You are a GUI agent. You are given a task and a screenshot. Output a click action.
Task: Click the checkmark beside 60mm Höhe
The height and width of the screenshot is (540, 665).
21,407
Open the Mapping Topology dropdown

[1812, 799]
—————
Directions: All of the records above need to be copied exactly.

Completed task:
You are a GUI agent. You are given a task and a screenshot. Output a click action.
Task: Click the checkmark beside 60mm Höhe
The height and width of the screenshot is (540, 665).
21,407
Open the Mapping Topology dropdown

[1812, 799]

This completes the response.